I’ve come this far, drawn by a photograph on the cover of a book titled Pleasure and Time. In that portrait, a woman who was not yet herself seemed absent as the camera chose her among all other things. She was its focus, behind her the vague branches of a bush and the last afternoon light on… the sea? The composition was of shadows, her hair falling on her shoulders and back. Her face in profile, with raised forehead and lightly pursed lips—a serious expression, firm and relaxed at the same time. Barely a lick of light touching her temple, the line of her nose, mouth, chin.

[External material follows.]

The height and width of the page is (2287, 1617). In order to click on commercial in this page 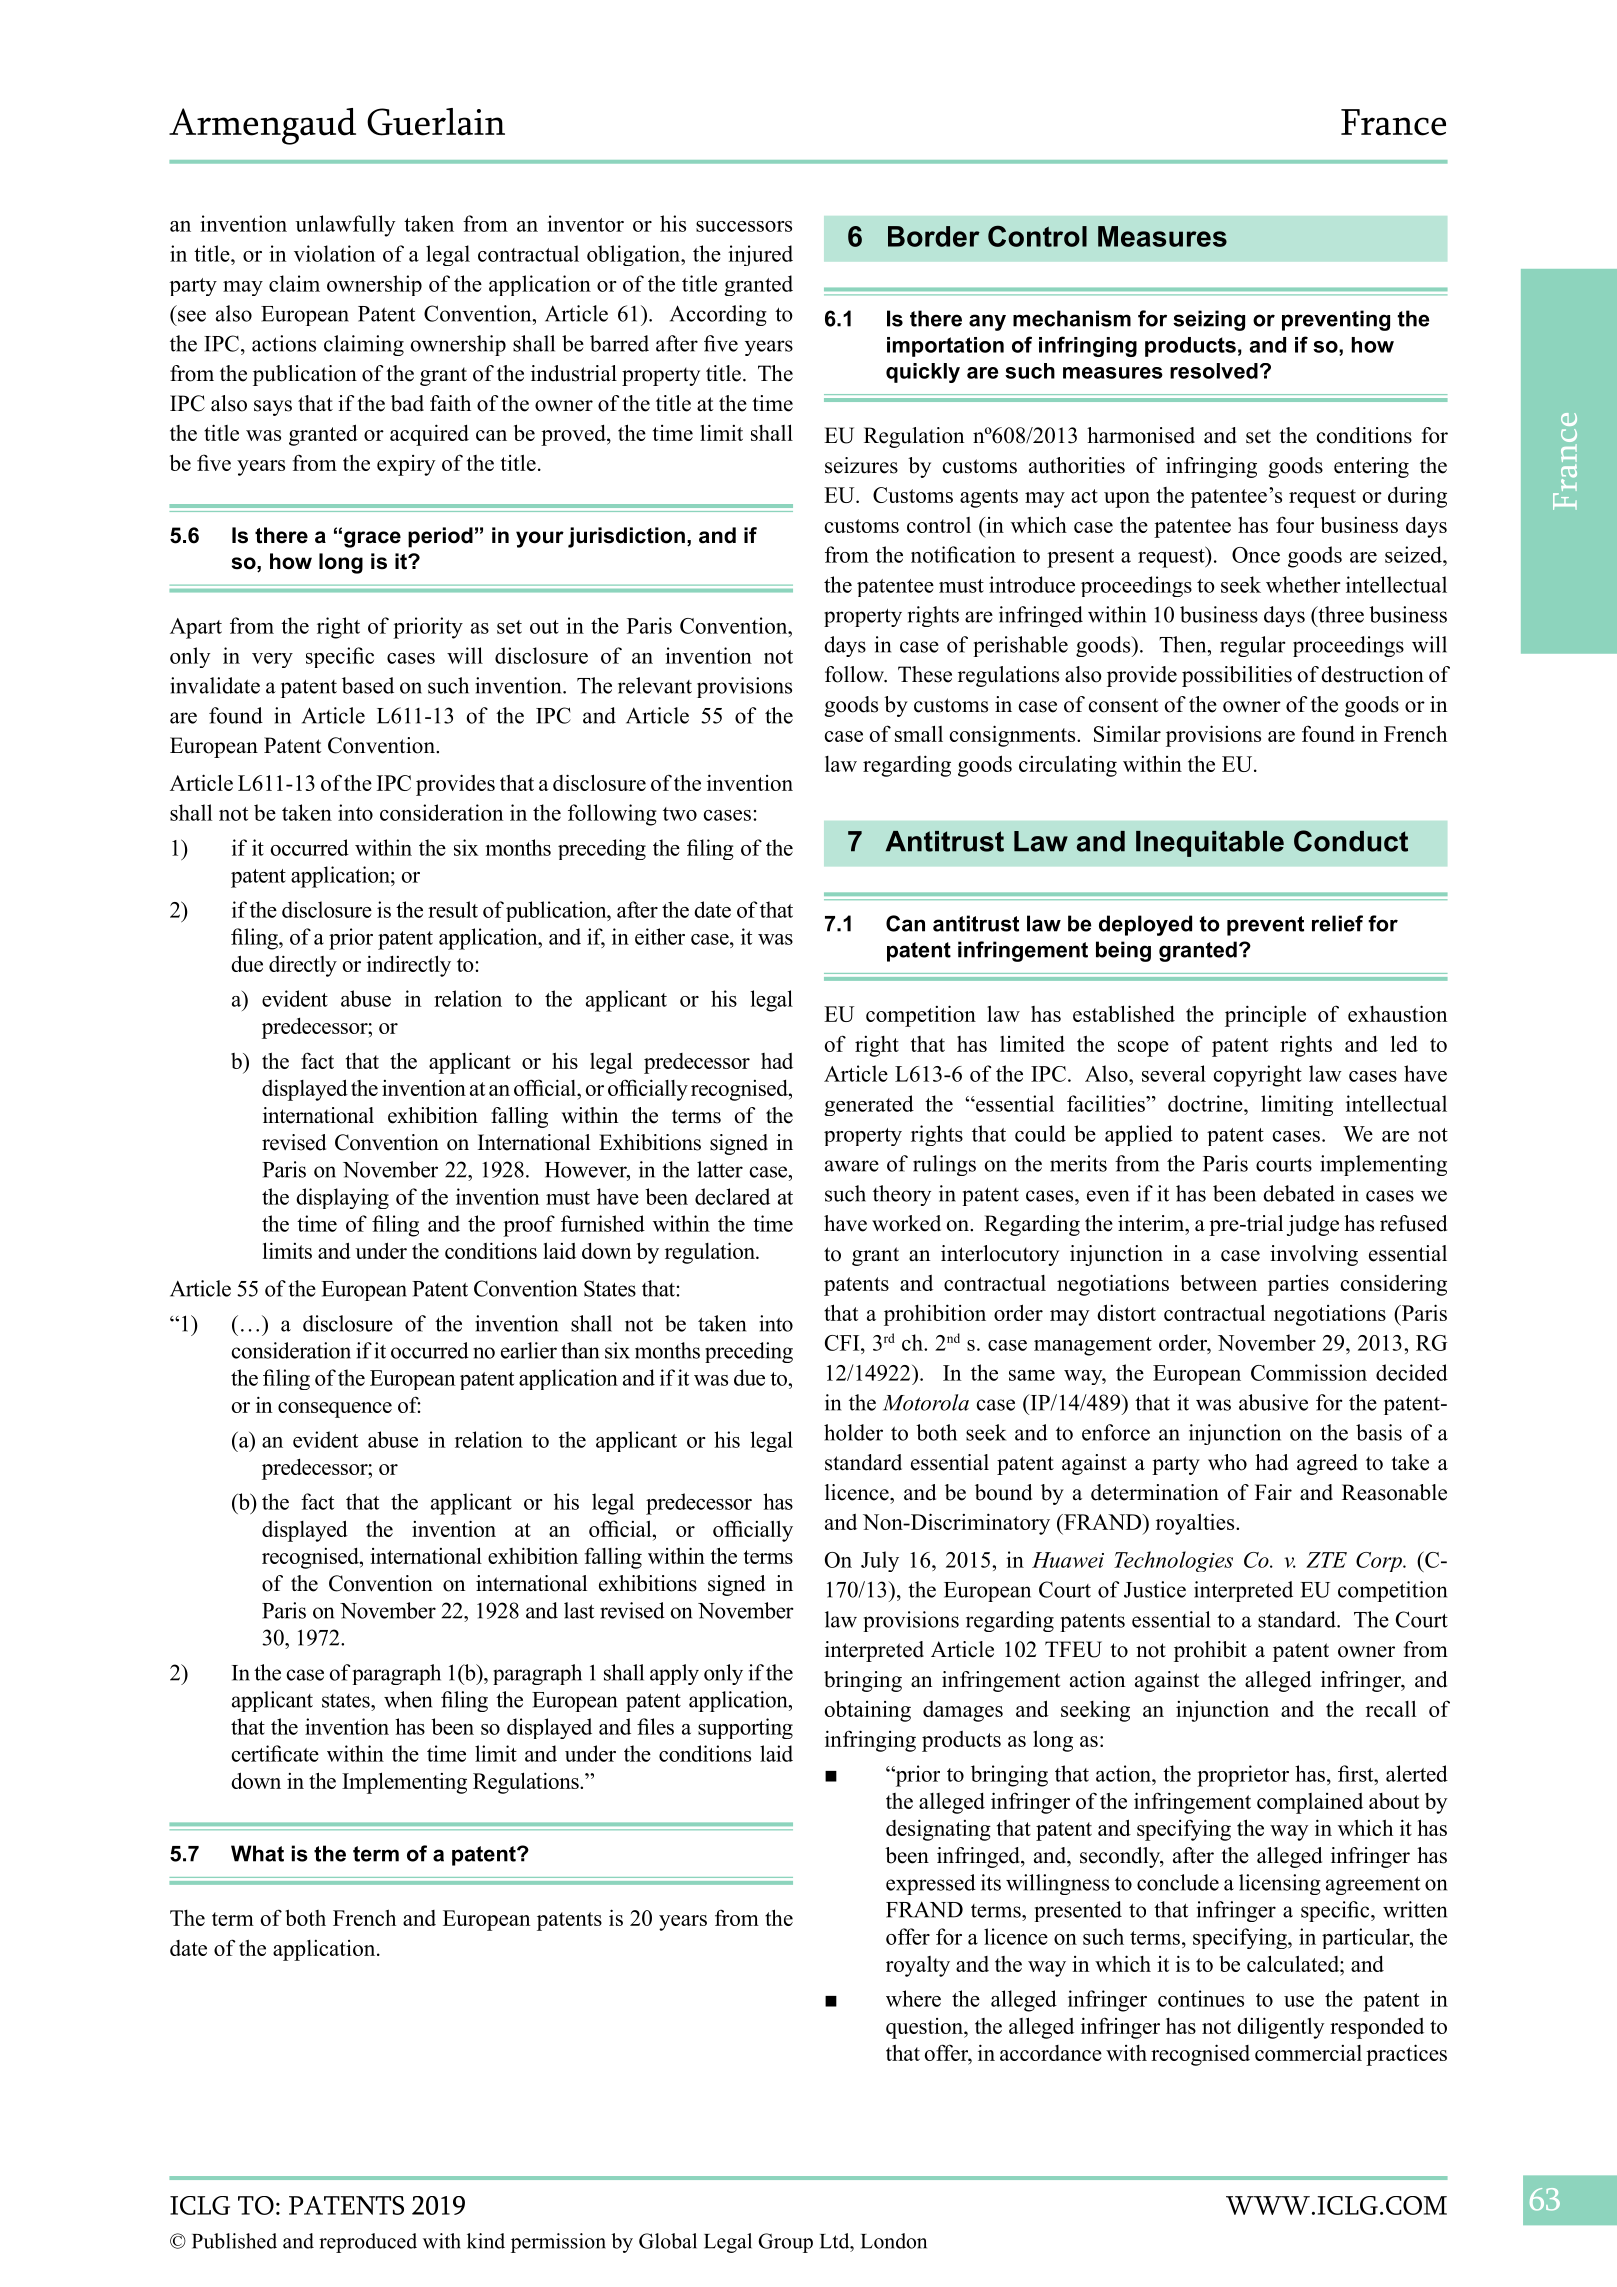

On the new release table at a bookstore in the Raval neighborhood, a portrait taken at dusk of a body perhaps sleepy from the sun and sea or, who knows, maybe happy after a day at the beach that stretched out into the night. Into the night because the desire in the gaze of the one taking the photograph is evident, vivid. That was what lured me in: understanding the gaze that portrays a face yet urgently captures something going on a bit farther down, in her torso covered by a white short-sleeved T-shirt. Its folds revealing every interaction of the fabric with the flesh beneath.
Those were perhaps the final hours of a summer night, sticky with salt and slightly colder. Pleasure and time, the curve of her bare breast and darker nipple brushing the cloth, its tautness creating waves. I thought that, if it were possible for me to touch that body, I would know what to do; I would know exactly what to do.
And I took the portrait with the novel attached to it. I brought it to my room; I looked at it for several days before deciding to read it. The text was secondary.
Once I was told there was something in the movement of my pupils, capricious and independent of each other, that made my gaze different from the way eyes are supposed to focus on the world. Now, when I find the same trait in her—honey-colored eyes slanting downward, inquisitive and sad, losing their symmetry—I feel I understand, for the first time, the power of a different gaze.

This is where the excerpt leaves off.